Le 2 juin, le lendemain de notre arrivée à Rangoun, nos partenaires birmans, une société minière et de construction appelée Shwe Taung Por, nous apprirent que les ministres ne comprenaient pas la position du gouvernement britannique concernant le projet Spitfire. La récente visite de David Cameron, le premier ministre du Royaume-Uni, au Myanmar au mois d'avril, sema la confusion lorsqu'il rencontra le président Thein Sein pour longuement discuter de la récupération des Spitfire et leur rapatriement en Grande-Bretagne en tant que projet de patrimoine commun. Le premier ministre apprit l'existence de ce projet par Steve Boultbee Brooks, qui s'était rendu à Rangoun pour rencontrer M. Cameron, quelques jours après sa rencontre avec David. M. Brooks, un riche promoteur immobilier propriétaire de la Boultbee Flight Academy, réussit à obtenir un rendez-vous avec le premier ministre à Rangoun, avec l'aide du personnel de l'ambassade britannique. À l'époque, le premier ministre faisait face aux critiques concernant sa mission commerciale en Asie, mais également depuis le scandale téléphonique de Rebekah Brooks. Le projet Spitfire offrait une fin encourageante à son voyage en Asie : un projet de patrimoine commun qui rapprocherait le Royaume-Uni et le Myanmar (pour lever les sanctions à tout prix), et présenter des relations publiques positives pour son administration.

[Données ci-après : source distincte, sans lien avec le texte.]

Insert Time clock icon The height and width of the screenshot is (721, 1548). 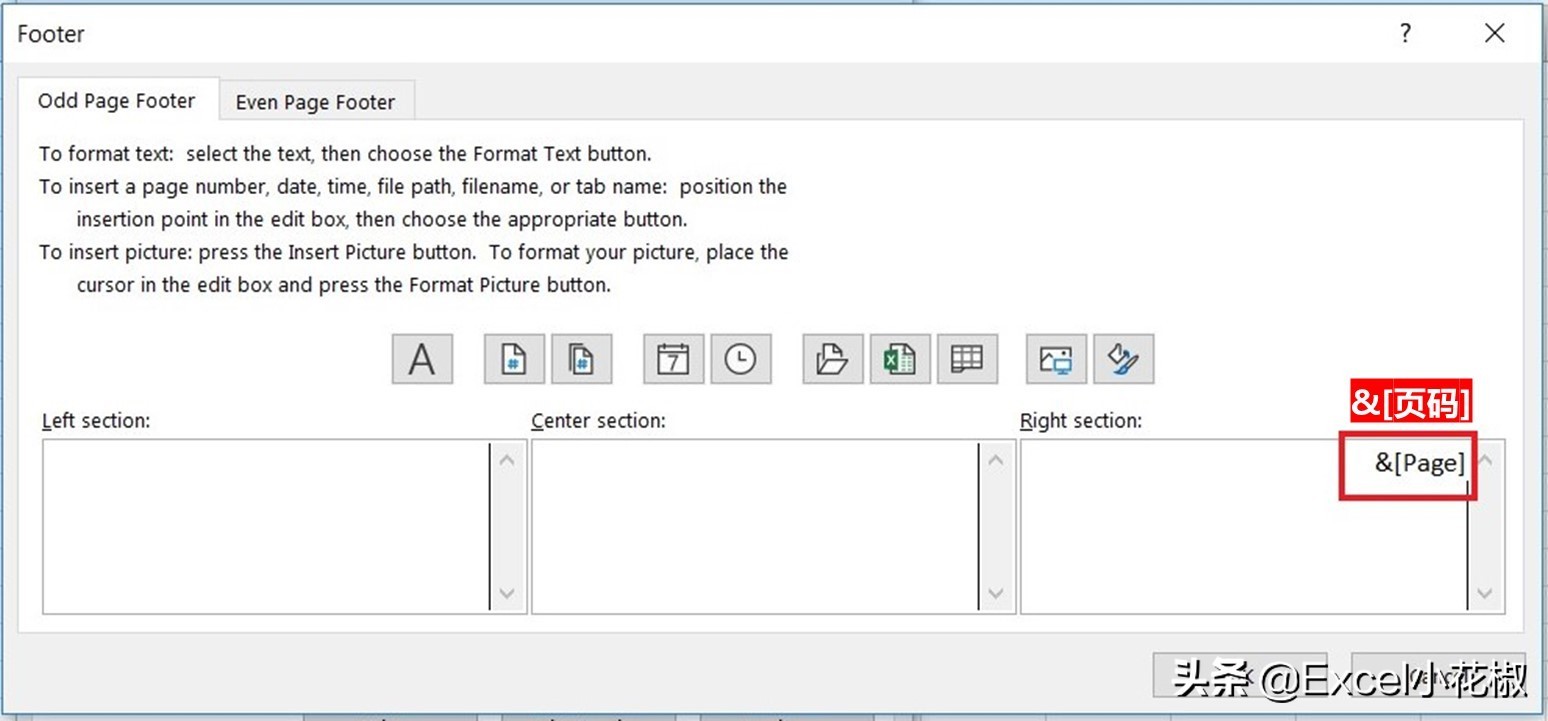[740, 359]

L'histoire du Spitfire est parue dans le Telegraph du 14 avril avec le titre « des Spitfire enterrés en Birmanie pendant la guerre sur le point d'être renvoyés vers le Royaume-Uni. » L'article prit David par surprise, car il était sur le point de conclure un accord avec le gouvernement birman et voulait éviter toute publicité. L'article de journal décrivait la quête de 16 années entreprise par David pour retrouver la trace de ces avions. Il était mentionné à la fin de l'article que M. Brooks finançait le projet de récupération, ce qui n'avait manifestement pas été convenu. Les deux hommes se disputèrent peu de temps après la parution de l'article, David prétendant que Brooks avait utilisé son contact avec le premier ministre pour tenter de s'emparer du projet et de tenir David à l'écart. David tomba gravement malade à cause du stress. Deux semaines plus tard, les médias eurent vent de l'affaire et un deuxième article paru dans l'Independant le 28 avril avec pour titre « les revendications de Cameron pour son trésor de Spitfire déclenchent une guerre britannique en Birmanie. » Un porte-parole du 10 Downing Street déclara : « nous espérons profiter de cette occasion pour collaborer avec le nouveau gouvernement birman afin de découvrir, restaurer et exposer ces avions de chasse, pour qu'ils honorent à nouveau par leur présence le ciel de la Grande-Bretagne». Ce à quoi David, contrarié par Brooks et le premier ministre, répondit de manière quelque peu déplacée : « Je peux le faire sans l'aide de Brooks, je peux le faire tout seul. Cela fait 35 ans que je déniche des avions. Je n'ai pas besoin d'eux ». Downing Street était loin d'être aux anges. Brooks fit vœu d'envoyer sa propre équipe de récupération, sans David, et d'y arriver avant la mousson. Nous étions à l'aube de la bataille de David contre Goliath.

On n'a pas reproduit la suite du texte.